Когда мы с Максом ехали в ту холодную ночь в санках домой, мы говорили, что мы оба среди этих переутонченных людей — вроде варваров. Они смотрят назад, а мы ищем будущее.
На другой день, когда я одна сидела в максовой "каюте", пришел Вячеслав Иванов. Мы говорили о вечере в студии Комиссаржевской, и по этому поводу я сказала ему, как много значили для меня его стихи. Сборник "Кормчие звезды" я знала почти весь наизусть, особенно же любила "Дриады", так верно передающие сновидческую космическую жизнь деревьев, их потустороннее чувство осязания земных пространств. Маленькие глазки Вячеслава Иванова широко открылись; я чувствовала, как его взгляд в меня впивается. Несколько минут он молчал. Наконец, сказал взволнованно: "Мои стихи серьезны, они очень трудны и даже если меня когда-нибудь станут чтить, они, собственно, встретят мало понимания, я поражен…".
Он пришел пригласить нас на ближайшую среду: философ Бердяев будет говорить об Эросе в виде вступления к общей беседе на эту тему. Во второй части вечера поэты, как обычно, будут читать свои новые произведения. Но сейчас он хочет немедленно повести меня наверх к Лидии.

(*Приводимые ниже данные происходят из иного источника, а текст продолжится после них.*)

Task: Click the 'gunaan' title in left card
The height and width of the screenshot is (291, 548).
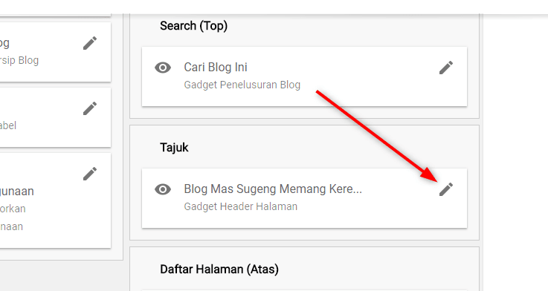Action: [x=17, y=192]
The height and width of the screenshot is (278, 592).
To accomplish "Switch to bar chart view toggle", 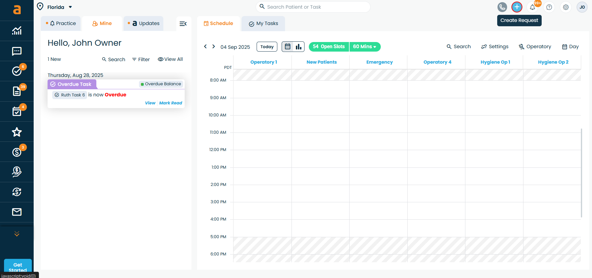I will (x=299, y=47).
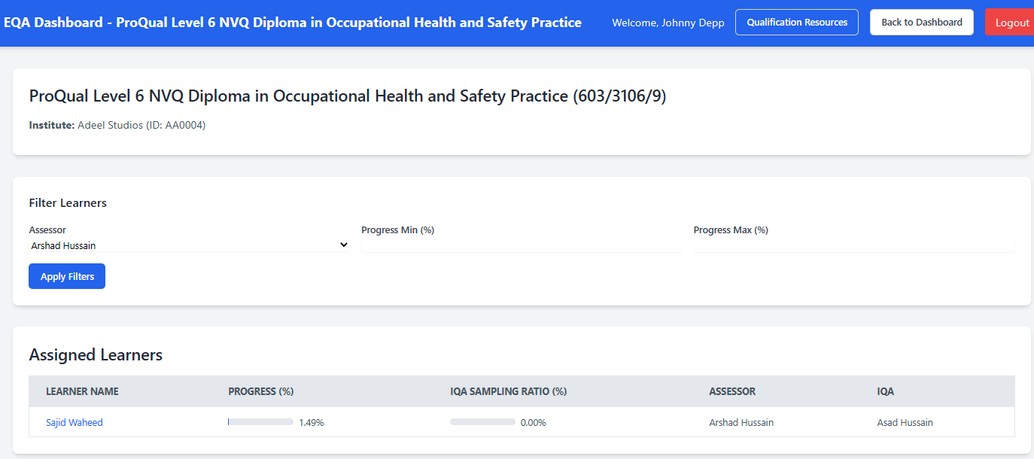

Ивановы уже год жили в Петербурге. Их дети со своей воспита-тельницей оставались в Женеве, где они учились в школе. Их квартира представляла собой, как я уже говорила, "башню". Во всех комнатах стены были круглые или косые. В комнате Лидии, куда он меня ввел, обои были ярко оранжевые. Здесь стояли только Два очень низеньких дивана и странный, высокий, пестро окрашенный деревянный сосуд, в котором она хранила в виде свитков свои рукописи. Комната Вячеслава была узка, с огненно-красными стенами, так что в нее входили, как в раскаленную печь. Быт их для тогдашней России был очень необычен. Все женщины нашего круга держали, по меньшей мере, кухарку. Лидия же, помимо своих литературных работ и приема множества посетителей, делала все сама, так как не терпела в своем жилище человека, не разделяющего полностью их жизни.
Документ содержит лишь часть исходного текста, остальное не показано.